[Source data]
==========

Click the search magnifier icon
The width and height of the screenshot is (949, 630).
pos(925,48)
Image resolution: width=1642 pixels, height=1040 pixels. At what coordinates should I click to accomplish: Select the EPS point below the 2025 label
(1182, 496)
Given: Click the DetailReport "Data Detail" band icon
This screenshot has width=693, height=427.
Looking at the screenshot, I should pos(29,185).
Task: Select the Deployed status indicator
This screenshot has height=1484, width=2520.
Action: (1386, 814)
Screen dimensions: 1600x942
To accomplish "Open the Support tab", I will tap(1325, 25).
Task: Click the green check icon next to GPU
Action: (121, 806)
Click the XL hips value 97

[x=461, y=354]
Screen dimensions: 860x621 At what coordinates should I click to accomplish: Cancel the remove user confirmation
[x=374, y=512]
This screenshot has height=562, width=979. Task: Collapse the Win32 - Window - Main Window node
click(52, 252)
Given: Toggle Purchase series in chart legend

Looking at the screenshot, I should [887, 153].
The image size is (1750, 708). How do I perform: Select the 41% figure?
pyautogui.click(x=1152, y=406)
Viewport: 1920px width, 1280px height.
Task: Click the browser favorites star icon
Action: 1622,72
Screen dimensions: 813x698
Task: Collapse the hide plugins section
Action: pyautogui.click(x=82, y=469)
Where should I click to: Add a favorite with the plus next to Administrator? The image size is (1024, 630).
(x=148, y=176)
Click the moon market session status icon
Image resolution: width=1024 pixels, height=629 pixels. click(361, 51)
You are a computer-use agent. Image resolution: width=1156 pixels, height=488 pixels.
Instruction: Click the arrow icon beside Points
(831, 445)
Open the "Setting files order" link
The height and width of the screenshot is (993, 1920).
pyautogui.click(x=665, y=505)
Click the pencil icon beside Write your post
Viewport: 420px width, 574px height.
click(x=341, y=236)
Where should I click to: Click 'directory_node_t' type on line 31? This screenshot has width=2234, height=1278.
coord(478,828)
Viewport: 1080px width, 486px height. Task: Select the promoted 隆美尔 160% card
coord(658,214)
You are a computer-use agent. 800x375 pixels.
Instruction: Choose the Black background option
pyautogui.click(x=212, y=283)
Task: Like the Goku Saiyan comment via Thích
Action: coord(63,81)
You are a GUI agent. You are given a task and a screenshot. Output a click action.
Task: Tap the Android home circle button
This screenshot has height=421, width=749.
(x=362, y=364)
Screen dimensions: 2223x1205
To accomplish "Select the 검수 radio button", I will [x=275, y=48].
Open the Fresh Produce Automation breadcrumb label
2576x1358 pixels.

==========

■ REQUIREMENT ■
Extract every line from the items above that contains the word "Where".

■ TASK OUTPUT ■
Where should I click to: Add a favorite with the plus next to Administrator? The image size is (1024, 630).
Where should I click to: Click 'directory_node_t' type on line 31? This screenshot has width=2234, height=1278.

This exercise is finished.